-- start of RAW RECORDS --
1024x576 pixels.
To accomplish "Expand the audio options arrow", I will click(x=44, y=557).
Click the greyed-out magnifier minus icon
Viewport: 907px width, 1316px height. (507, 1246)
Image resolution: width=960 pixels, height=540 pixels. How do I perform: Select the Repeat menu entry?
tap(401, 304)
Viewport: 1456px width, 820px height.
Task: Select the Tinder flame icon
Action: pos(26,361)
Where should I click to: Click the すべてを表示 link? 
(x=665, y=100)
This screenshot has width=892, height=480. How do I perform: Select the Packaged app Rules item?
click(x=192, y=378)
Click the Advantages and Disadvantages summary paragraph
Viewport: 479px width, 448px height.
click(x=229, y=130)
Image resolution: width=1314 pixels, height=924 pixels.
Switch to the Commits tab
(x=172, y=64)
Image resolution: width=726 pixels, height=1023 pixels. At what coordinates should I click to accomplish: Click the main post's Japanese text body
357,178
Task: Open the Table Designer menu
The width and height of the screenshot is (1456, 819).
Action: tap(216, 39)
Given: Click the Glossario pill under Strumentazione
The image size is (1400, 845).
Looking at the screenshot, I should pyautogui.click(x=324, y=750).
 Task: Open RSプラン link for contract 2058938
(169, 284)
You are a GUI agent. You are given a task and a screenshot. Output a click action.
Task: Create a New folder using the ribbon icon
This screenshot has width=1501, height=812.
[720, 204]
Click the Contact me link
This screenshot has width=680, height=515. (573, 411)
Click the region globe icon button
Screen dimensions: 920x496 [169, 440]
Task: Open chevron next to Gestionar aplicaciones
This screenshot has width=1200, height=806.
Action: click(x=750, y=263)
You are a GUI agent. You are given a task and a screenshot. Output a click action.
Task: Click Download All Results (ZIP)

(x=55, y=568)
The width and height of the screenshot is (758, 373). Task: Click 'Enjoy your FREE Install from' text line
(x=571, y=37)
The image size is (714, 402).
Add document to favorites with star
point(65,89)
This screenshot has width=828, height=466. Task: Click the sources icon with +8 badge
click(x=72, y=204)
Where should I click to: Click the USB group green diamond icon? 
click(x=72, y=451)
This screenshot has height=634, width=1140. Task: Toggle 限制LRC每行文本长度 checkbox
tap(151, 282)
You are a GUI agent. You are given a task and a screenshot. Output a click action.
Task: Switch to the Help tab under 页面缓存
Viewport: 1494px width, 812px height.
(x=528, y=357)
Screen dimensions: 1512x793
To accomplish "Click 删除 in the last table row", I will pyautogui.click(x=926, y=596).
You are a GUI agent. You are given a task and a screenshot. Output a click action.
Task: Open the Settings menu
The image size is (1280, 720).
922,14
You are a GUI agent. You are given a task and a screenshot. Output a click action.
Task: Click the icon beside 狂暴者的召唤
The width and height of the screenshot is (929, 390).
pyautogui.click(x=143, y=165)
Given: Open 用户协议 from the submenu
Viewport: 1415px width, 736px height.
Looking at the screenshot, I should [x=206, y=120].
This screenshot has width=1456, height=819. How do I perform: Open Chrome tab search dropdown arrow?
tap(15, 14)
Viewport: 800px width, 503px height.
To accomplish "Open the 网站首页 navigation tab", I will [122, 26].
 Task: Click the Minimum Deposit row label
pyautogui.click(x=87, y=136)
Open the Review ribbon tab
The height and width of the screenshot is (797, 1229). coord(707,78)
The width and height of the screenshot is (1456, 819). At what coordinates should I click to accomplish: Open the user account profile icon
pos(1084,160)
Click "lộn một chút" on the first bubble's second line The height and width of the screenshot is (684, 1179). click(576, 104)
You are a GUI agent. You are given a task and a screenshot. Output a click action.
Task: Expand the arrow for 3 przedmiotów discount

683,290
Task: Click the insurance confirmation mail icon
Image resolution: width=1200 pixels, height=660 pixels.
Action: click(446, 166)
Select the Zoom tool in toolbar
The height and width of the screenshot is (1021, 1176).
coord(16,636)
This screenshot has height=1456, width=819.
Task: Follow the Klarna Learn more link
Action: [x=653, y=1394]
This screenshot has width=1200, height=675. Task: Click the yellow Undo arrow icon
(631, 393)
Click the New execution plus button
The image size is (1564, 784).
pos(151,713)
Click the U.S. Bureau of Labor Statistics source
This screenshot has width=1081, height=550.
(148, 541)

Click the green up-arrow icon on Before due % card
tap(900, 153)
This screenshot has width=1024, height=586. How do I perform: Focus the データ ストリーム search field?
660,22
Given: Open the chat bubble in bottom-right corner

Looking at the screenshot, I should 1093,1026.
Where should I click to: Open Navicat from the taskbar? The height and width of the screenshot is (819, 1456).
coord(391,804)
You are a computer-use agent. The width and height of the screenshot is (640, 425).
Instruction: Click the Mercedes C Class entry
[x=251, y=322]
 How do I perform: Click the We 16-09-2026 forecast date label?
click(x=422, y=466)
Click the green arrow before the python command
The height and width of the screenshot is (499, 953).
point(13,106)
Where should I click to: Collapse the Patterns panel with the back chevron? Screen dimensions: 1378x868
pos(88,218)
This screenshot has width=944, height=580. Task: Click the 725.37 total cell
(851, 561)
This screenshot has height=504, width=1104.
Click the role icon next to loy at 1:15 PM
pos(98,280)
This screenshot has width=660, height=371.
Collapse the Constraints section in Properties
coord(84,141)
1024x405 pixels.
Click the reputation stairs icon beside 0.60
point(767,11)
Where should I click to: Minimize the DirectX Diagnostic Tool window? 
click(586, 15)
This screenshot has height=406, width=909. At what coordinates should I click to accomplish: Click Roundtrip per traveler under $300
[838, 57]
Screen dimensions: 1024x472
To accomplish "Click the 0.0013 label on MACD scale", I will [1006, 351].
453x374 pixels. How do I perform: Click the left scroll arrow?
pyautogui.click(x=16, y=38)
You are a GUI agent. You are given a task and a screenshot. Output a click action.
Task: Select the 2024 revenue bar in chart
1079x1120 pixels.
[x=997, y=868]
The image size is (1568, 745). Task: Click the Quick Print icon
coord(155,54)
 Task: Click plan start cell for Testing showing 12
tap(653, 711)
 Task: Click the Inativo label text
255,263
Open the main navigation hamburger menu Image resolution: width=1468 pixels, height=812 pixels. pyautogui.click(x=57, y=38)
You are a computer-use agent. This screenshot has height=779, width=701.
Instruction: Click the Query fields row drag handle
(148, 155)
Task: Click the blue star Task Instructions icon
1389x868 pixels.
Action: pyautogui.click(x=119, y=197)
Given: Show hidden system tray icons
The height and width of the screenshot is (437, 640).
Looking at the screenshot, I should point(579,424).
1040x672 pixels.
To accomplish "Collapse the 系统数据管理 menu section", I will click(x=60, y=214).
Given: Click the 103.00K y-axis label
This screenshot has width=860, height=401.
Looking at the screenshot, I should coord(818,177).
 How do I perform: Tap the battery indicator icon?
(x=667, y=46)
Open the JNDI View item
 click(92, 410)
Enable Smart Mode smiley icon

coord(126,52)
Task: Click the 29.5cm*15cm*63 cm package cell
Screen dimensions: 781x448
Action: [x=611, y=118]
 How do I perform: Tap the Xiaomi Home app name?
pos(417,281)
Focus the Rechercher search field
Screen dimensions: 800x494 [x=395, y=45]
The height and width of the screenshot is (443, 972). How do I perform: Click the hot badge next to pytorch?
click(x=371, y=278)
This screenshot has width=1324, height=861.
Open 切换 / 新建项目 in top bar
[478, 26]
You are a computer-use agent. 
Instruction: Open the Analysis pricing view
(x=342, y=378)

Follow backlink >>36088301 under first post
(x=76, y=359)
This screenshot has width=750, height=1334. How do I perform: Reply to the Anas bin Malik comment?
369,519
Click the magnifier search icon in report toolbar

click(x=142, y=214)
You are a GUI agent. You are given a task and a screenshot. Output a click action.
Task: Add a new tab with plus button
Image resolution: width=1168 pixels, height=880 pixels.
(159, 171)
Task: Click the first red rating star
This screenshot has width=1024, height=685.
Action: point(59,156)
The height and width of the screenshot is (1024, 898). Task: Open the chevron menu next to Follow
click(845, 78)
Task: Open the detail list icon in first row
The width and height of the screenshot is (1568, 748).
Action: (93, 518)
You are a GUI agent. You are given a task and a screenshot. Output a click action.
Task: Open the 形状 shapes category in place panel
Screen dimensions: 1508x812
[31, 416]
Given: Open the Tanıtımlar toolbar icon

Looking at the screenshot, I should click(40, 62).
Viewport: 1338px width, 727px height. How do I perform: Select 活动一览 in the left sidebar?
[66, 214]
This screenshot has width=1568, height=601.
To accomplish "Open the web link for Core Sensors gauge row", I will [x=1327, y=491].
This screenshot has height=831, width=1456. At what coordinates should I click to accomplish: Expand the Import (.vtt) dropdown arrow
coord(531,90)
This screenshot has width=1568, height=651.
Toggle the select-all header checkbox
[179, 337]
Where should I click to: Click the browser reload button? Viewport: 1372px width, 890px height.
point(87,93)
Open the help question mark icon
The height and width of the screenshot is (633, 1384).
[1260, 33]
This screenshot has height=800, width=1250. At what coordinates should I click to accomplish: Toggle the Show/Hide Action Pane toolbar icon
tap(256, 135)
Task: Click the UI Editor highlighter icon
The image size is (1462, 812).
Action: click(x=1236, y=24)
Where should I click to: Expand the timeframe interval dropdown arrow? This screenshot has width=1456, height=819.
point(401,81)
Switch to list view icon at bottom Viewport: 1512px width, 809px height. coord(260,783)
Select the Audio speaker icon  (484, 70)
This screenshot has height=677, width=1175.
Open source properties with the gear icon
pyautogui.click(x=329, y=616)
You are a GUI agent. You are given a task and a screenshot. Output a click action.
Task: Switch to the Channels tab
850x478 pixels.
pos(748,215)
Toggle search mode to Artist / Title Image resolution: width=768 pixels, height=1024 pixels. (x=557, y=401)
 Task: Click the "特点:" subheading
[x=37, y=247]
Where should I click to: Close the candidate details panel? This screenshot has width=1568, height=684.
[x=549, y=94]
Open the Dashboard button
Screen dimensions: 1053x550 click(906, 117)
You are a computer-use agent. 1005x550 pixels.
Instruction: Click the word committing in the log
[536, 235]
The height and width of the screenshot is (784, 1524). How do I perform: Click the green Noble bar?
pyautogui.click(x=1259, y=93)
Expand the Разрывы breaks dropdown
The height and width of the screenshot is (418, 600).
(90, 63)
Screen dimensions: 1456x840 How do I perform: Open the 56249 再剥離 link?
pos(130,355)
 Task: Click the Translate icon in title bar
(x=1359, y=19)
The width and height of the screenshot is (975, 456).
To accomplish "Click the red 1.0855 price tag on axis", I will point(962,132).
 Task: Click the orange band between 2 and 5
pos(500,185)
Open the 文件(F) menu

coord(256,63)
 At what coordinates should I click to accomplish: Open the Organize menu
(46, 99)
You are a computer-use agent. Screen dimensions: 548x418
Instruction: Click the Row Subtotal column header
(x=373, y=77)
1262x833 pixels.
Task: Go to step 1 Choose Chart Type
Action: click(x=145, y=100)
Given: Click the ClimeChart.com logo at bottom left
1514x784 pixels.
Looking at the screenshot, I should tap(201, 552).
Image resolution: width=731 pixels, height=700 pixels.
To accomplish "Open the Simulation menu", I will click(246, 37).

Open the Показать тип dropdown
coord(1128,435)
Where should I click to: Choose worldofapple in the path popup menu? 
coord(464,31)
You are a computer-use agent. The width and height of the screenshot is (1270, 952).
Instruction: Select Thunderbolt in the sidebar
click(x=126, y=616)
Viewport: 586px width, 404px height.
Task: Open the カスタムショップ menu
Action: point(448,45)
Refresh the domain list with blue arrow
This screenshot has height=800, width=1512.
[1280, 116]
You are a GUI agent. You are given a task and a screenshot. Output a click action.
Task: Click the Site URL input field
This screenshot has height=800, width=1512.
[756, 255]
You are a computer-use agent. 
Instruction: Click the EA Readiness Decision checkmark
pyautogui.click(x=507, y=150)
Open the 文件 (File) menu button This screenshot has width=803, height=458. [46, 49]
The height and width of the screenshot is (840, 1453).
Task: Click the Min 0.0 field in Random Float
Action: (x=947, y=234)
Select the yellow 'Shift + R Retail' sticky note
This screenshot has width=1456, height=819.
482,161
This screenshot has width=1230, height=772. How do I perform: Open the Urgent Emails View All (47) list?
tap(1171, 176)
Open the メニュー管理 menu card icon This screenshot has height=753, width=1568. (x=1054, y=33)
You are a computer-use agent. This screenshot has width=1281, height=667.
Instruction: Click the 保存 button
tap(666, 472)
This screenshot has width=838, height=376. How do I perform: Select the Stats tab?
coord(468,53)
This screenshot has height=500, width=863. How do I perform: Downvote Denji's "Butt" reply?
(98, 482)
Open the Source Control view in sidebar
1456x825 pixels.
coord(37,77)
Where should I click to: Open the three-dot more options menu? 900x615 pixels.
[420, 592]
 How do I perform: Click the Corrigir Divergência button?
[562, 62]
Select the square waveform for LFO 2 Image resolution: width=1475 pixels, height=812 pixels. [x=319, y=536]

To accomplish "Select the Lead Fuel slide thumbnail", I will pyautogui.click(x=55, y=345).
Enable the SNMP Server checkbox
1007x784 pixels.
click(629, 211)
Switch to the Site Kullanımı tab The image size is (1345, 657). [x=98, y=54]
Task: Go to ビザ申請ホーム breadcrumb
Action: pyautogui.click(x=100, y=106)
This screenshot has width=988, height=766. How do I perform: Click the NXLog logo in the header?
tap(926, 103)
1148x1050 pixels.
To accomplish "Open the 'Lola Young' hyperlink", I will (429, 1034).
-- end of RAW RECORDS --
#### [INSTRUCTIONS TO FOLLOW]
Reproduce only the stretch from the line containing "This screenshot has width=944, height=580." through the line containing "coord(84,141)", with "Constraints" changed to "Layout" and everything else left unchanged.

#### [RIGHT ANSWER]
This screenshot has width=944, height=580. Task: Click the 725.37 total cell
(851, 561)
This screenshot has height=504, width=1104.
Click the role icon next to loy at 1:15 PM
pos(98,280)
This screenshot has width=660, height=371.
Collapse the Layout section in Properties
coord(84,141)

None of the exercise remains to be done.